Но зачем ей такая жизнь?..
– Эй, красотка! – Оливье встревоженно коснулся пальцем ее
щеки. – Что я вижу?
– Ничего, – буркнула Ангелина, приподнимаясь. – Иди, иди ты,
ради бога! Нет, скажи-ка мне сперва: а что такое, собственно говоря, делириум
тре… как там?
– Delirium tremens? – расплылся в улыбке Оливье. – Белая
горячка! Ну и глуп же этот местный эскулап! Даже я знаю, что delirium tremens
может быть только у пьяницы, допившегося до чертиков!..
Он успел увернуться от летящей в его голову подушки, и та со
всего маху обрушилась на де Мона, который открыл дверь именно в это мгновение.
Однако лицо нотариуса осталось непроницаемым. Коснувшись
ладонью растрепавшихся седых волос, он протянул подушку Оливье.
– Полагаю, это предназначалось вам?
Оливье хотел было, по обыкновению, снагличать, но как-то
враз стушевался и ловчее угря выскользнул вон из комнаты.
Де Мон, по-прежнему невозмутимый, взбил подушку и подсунул
ее под спину своей молодой жене.
– Как ваше здоровье, душенька? Надеюсь, вы вполне отдохнули,
и action in erotica
[100]…
ох, простите, action in distans [101] оказало свое
благотворное влияние?
Ах, как холодны были его старческие водянистые глаза,
утонувшие меж морщинистых век! И их презрительное выражение, и эти слова лишь
подтвердили то, что с самого начала смутно подозревала Ангелина: де Мон, с его
опытностью, наблюдательностью и проницательностью, в два счета разгадал плохую
игру дурака доктора и самый смысл спектакля.
Почему же он так охотно включился в него? Верно, потому, что
был уверен, подобно многим французам, что ревность – постыдный порок,
свойственный только варварам, что в просвещенных землях женщины должны быть
свободны как воздух, что прихоть их должна являться законом для мужчин… а может
быть, он хорошо понимал человеческую природу и полагал, что ежели жена его
молода и ненасытна, то удобнее держать ее любовника в досягаемом пространстве и
на виду, чтобы она не бегала на сторону. Так ли, иначе – все казалось Ангелине
равно неприличным и противным. Но чего же другого ждать от человека, который ее
купил и теперь никак не возражал, чтобы жену привязывала к мужу лишь
супружеская неверность? Ох, ничтожество… Старое, дряхлое ничтожество!

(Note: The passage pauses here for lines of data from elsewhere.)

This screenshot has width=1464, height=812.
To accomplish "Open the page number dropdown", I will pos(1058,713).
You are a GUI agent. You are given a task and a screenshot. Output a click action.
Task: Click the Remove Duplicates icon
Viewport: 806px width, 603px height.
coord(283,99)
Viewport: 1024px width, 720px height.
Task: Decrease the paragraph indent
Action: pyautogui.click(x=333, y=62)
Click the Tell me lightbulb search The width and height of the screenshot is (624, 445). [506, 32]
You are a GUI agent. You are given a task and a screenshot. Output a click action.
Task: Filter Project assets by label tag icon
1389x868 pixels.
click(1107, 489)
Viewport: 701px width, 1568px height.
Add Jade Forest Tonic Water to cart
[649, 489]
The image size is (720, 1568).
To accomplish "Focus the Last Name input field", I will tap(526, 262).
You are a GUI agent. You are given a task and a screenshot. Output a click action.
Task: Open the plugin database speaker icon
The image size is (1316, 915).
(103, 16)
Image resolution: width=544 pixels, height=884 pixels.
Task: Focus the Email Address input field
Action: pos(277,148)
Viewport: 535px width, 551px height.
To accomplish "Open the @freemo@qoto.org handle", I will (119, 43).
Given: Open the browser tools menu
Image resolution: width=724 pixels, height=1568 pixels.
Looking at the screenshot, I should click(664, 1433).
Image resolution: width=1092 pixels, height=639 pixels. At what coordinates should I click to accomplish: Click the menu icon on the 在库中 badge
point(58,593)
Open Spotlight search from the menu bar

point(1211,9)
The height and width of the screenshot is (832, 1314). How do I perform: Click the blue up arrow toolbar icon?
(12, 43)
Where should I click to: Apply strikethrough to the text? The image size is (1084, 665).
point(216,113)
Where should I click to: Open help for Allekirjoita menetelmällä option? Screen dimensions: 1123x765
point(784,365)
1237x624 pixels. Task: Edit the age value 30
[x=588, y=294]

Ангелина не смогла отказать себе в удовольствии высказать
все это мужу. Мало что высказала – выкрикнула ему в лицо эти слова что есть
мочи – и была немало удивлена, что презрение в водянистых глазах обратилось не
в ярость, а в вежливое удивление. На мгновение опешив, Ангелина с трудом
сообразила, что в опьянении злобы своей неожиданно заговорила по-русски. И это
доставило ей такое наслаждение, такую чистую, почти детскую радость, что она не
стала вновь переходить на французский и обрушила на тщательно прикрытую жидкими
седыми волосами голову де Мона целый ушат самой непристойной русской брани –
все, что только приходило ей на ум. При том сама в душе удивлялась, откуда
поднабралась таких словесных перлов, среди которых «замороченный блядослов»,
«потасканный лягушатник» и «драный хрен» были далеко не самыми яркими.
Наслушалась, конечно, в деревне, у дворни, потом в госпитале, от раненых,
одурманенных болью, которые облегчали ею душу без всякого стеснения. А теперь
со всем богатством русской простонародной речи мог познакомиться и нотариус.
Не скоро Ангелина угомонилась. И не потому, что запас
ругательств истощился – нет, оказывается, она запомнила их поистине несметное
количество! – просто перестала находить удовольствие в том, что ругает
человека, который слушает с недоумением и все шире расплывается в улыбке.
Ангелина остановилась, чтобы перевести дух, села поудобнее,
размышляя, правильно ли утонченно-язвительное выражение «делвь
[102] утлая»
перевести на французский просто как troué tonneau
[103], да так и
замерла, услышав голос нотариуса де Мона:
– Гнев ваш мне вполне понятен, однако, поверьте, я его не
заслуживаю, дорогая баронесса Корф… или вы позволите мне звать вас просто
Ан-ге-ли-на?..
Она какое-то время тупо смотрела в смеющиеся глаза своего
мужа, прежде чем сообразила, что он тоже говорил по-русски.